By late August plants will be knee high or taller, and bearing green pods. Pick pods at the edamame stage as soon as they become fully plump. One of my favourite late summer foods is super fresh edamame lightly boiled for just 2-3 minutes in salted water, let the pods cool for a few moments and squeeze the beans right into your mouth. Whole edamame pods freeze well also, but fresh is always best. Some varieties are especially bred for edamame, but any variety can be eaten at any stage.
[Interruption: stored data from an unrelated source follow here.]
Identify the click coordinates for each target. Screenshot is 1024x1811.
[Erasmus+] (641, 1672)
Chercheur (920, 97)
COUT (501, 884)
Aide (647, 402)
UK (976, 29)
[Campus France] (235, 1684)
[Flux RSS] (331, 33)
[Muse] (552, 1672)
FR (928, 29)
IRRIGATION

As autumn progresses, green pods turn yellow and then brown. Usually by the end of September or October plants will have dropped their leaves, but they stay standing with their dry pods. Harvest once the beans are hard and dry, I like pulling up and stripping whole stems with a gloved hand (the dry pods are sharp!). Soybean pods can shatter and release their seeds to the wind on hot days when completely mature, so try to pick them before that.

After harvest, we spread the pods out in a place with good air circulation to fully dry them, and when they're crispy we thresh and winnow them!




- Saving Soybean Seeds -

Soybeans are self pollinators, and crosses between varieties are even less common than regular beans or peas. I've been growing soybeans for about 10 years, and I've only ever noticed one cross. That cross ended up as a new variety, the Gaia Soybean. The beans are of course the seeds, so simply save some of your crop for next season.